[Given text start]
# would anyone take care of this plume wafer softbox thing for me?



## risc32 (Sep 26, 2014)

So i have this plume wafer softbox thing with a speedotron head mounting plate. it's in pretty good working order, i just don't need it. If interested PM me. I'm not selling it, i'm giving it away, so i hope it's okay to post this here. (couldn't really find a freebie area!) anyway, i only ask that you cover shipping.


----------



## sagittariansrock (Sep 26, 2014)

risc32 said:


> So i have this plume wafer softbox thing with a speedotron head mounting plate. it's in pretty good working order, i just don't need it. If interested PM me. I'm not selling it, i'm giving it away, so i hope it's okay to post this here. (couldn't really find a freebie area!) anyway, i only ask that you cover shipping.
[Given text end]
[Source data start]
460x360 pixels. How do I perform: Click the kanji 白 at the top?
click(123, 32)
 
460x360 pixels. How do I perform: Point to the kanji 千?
[Source data end]
*Exercise description*:
Using the forum thread about the softbox, answer:
(a) What brand of head mounting plate does the softbox have?
(b) What is the only thing the original poster asks of whoever takes it?
(c) Which user replied to the original post, and on what date?

*Full answer*:
(a) Speedotron
(b) That they cover shipping
(c) sagittariansrock, on Sep 26, 2014